What message do we get from It Ends With Us? ›

It is important for young people to realize the cycles of domestic violence, and it portrays the feelings of being stuck very well. Unlike other books, It Ends With Us portrays domestic violence realistically, allowing readers to understand that it is often harder to leave than they may expect.

What were Roger Ebert's final words? ›

Sometime ago, I heard that Roger Ebert's wife, Chaz, talked about Roger's last words. He died of cancer in 2013. “Life is but a tale, told by an idiot, full of sound and fury, signifying nothing.

How old was Ebert when he died? ›

On April 4, 2013, one of America's best-known and most influential movie critics, Roger Ebert, who reviewed movies for the Chicago Sun-Times for 46 years and on TV for 31 years, dies at age 70 after battling cancer.

What was Roger Ebert's net worth? ›

Ebert's personal net worth was U.S. $9 million.

What is the controversy with the movie It Ends With Us? ›

'It Ends With Us' is being criticized for its marketing. What do domestic violence survivors say? The film follows a woman whose relationship turns physically violent, but some survivors of such relationships are criticizing its marketing and one crucial scene. This story mentions domestic violence.

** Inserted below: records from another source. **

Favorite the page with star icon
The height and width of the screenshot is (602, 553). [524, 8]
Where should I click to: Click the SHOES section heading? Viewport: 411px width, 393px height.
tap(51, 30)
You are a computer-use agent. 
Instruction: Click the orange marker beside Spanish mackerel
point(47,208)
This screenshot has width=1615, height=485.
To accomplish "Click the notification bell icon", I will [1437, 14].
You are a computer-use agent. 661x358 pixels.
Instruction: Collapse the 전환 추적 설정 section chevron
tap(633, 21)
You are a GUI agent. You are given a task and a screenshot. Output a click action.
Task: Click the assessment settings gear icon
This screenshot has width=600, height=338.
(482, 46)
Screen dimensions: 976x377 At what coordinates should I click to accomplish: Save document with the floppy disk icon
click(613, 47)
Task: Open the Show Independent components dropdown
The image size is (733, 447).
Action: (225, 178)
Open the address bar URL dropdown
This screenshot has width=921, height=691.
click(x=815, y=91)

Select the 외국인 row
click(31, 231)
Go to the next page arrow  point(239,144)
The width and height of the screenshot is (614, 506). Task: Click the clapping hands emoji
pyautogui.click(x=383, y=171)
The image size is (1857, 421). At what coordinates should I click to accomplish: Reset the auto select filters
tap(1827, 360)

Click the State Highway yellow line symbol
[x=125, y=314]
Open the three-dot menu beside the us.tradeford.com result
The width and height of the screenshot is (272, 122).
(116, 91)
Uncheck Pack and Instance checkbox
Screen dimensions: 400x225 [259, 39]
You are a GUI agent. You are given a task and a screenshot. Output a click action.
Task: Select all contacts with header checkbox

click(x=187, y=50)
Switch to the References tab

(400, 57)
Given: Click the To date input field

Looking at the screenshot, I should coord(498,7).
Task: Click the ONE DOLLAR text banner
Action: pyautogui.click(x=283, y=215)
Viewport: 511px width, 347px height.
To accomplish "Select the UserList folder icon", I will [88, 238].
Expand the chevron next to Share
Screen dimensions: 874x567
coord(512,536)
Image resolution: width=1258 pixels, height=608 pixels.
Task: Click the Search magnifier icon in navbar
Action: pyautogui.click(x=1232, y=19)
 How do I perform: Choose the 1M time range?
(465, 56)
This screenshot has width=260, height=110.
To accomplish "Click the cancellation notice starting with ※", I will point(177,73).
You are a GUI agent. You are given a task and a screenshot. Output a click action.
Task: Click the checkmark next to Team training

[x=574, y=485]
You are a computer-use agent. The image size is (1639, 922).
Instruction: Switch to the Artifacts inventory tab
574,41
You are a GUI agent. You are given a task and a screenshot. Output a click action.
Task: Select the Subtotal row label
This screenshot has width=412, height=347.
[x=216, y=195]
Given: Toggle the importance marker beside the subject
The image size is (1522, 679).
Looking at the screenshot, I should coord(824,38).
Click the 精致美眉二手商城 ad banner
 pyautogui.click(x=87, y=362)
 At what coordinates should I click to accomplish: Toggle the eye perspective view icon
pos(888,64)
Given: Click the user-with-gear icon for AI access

Is the movie It Ends With Us about domestic violence? ›

'It Ends With Us' movie faces criticism for glamorizing domestic abuse Critics say the film, an adaptation of Colleen Hoover's bestselling novel of the same title, paints a love story — not a picture of domestic abuse as portrayed in the original work.

Who's playing Atlas in It Ends With Us? ›

Brandon Sklenar as Atlas Corrigan

Sklenar has been nailing his role as Spencer Dutton in 1923, the prequel to Yellowstone, but before he started donning his cowboy hat, Sklenar appeared in shows like New Girl (Loner), Westworld (Henry), Walker: Independence (Liam Collins) and The Offer (Burt Reynolds).

What is It Ends With Us movie about summary? ›

Can a 12 year old girl read It Ends With Us? ›

We rated It Ends with Us 15 for sexual violence, domestic abuse.

How old is Lily Bloom in the book? ›

With the prevalence of domestic violence across the globe, New York Times bestselling author Colleen Hoover delves into its reality with her fiction novel “It Ends with Us.” The novel narrates the story of 23-year-old Lily Bloom who grew up witnessing domestic abuse against her mother before she winds up in the same ...

What is the ending of the movie It Ends With Us? ›

The movie ends with a flash forward of Lily, her mother, and Emmy visiting Lily's father's grave, where she introduces her father to his granddaughter and leaves the blank list from her eulogy on his tombstone.

What does Ryle do to Lily in It Ends With Us? ›

He tries to rape Lily and when she bites his tongue, he headbutts her. She loses consciousness. She falls in and out of consciousness while Ryle apologizes, and then falls asleep. She's bleeding from her forehead, and it's difficult for her to see.

Is the Ends with Us movie on Netflix? ›

Viewers in the US will be able to watch "It Ends With Us" movie on Netflix due to a deal between Sony Pictures and Netflix, WhatsOnNetflix reported. "It Ends With Us" movie will be released on Netflix for viewers in the US after 120 days delay.

Is Lily pregnant in the It Ends With Us movie? ›

Lily's discovery that she's pregnant with Ryle's child is one of the most emotional scenes in It Ends With Us, both in Colleen Hoover's 2016 book and the new movie adaptation.